Por Redação Diário Local
O hábito de observar o cotidiano com curiosidade é fundamental para combater o funcionamento do cérebro em 'piloto automático' e estimular a criatividade. Em artigo publicado nesta sexta-feira (24), o escritor Pedro Ivo defende que o interesse pelas pequenas coisas é o principal elemento para evitar que a rotina apague a percepção da realidade.
Segundo o autor, o cérebro humano busca economizar energia ao identificar percursos habituais, como trajetos de metrô ou rotinas de trabalho. Ao entender que um caminho é sempre o mesmo, o processo de automatização faz com que o indivíduo ignore o cenário ao redor e os personagens que compõem o dia a dia.
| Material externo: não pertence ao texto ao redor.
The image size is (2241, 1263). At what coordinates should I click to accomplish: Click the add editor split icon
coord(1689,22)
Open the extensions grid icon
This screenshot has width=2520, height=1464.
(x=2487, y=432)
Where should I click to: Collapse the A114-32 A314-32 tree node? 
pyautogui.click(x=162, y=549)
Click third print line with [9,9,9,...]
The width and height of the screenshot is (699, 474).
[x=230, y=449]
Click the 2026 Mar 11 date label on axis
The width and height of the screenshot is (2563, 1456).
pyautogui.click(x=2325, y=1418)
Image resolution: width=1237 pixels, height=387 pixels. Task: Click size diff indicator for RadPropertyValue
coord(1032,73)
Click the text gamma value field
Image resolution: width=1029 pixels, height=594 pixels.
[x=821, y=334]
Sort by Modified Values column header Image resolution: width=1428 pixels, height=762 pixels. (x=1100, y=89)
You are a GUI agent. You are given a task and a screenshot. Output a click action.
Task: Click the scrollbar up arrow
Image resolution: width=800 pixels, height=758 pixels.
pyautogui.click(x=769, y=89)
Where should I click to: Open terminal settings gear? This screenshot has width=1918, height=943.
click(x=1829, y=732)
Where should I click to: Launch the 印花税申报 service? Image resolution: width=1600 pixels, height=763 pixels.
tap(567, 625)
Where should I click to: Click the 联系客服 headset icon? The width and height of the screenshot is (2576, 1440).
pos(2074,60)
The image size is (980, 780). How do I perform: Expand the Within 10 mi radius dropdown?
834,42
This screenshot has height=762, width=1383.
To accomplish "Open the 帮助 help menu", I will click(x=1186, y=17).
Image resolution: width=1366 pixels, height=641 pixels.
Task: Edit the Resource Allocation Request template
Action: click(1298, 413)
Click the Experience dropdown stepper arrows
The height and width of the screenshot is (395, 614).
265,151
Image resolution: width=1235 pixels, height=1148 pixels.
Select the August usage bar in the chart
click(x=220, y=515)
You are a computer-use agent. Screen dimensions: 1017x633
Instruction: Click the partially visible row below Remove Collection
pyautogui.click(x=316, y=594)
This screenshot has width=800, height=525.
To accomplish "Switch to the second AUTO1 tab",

Essa eficiência cerebral, embora útil para o deslocamento, pode afetar outras esferas da vida, como o gosto do café ou o rosto de pessoas próximas. Para Ivo, esse distanciamento da realidade é um obstáculo significativo, especialmente para quem trabalha com a escrita e a criação.
O escritor argumenta que a criatividade está diretamente ligada ao interesse. Para ele, é impossível manter o potencial criativo sem estar profundamente interessado em um tema, em um objeto ou na própria vida, algo que a constante distração da atualidade dificulta.
A facilidade de distração no mundo contemporâneo atua como um agente que destrói o interesse pelos detalhes simples. O autor aponta que, ao buscar métodos sofisticados de criação, muitos acabam ignorando a base do processo: a atenção ao que nos cerca.
Como despertar a criatividade?
Para combater a automação do olhar, o autor sugere um exercício de perspectiva: observar o mundo como uma criança pequena o faz. Para uma criança, tudo é novo, o que permite a fascinação por elementos simples, como uma poça d'água ou o voo de um inseto.
O método proposto consiste em despir-se dos nomes e das definições que já atribuímos às coisas. Ivo sugere que o indivíduo tente olhar para um objeto comum, como uma árvore, sem o filtro de saber o que ela é, questionando como seria se nunca tivesse visto algo semelhante.
Como exemplo de prática, o escritor cita observar elementos banais, como um poste de iluminação, sob um novo ângulo. Ao ignorar o rótulo de 'poste', é possível notar detalhes como o mastro de concreto, os fios que se assemelham a tentáculos e as variações de cor da luz emitida.
Essa técnica de 'fingir que não conhece' o que vê permite recuperar a percepção de uma realidade que é, por natureza, vasta e complexa. Para o autor, o cotidiano é repleto de contradições e detalhes que só se tornam visíveis quando a atenção é retomada.
A mudança de comportamento proposta não é restrita aos profissionais da literatura ou das artes. Segundo o texto, qualquer pessoa pode adotar esse olhar para despertar a própria percepção e evitar que a vida passe sem ser devidamente notada.
Como exercício final de autopercepção, o autor propõe um questionamento pessoal diante do espelho. A sugestão é tentar enxergar a própria identidade como se não soubesse que é você, reforçando a importância de questionar o que parece óbvio.
Em suma, a tese defendida é que a criatividade não exige ferramentas tecnológicas ou métodos complexos, mas sim uma postura de interesse e presença diante do mundo. O foco deve ser o resgate da capacidade de se surpreender com o que já é conhecido.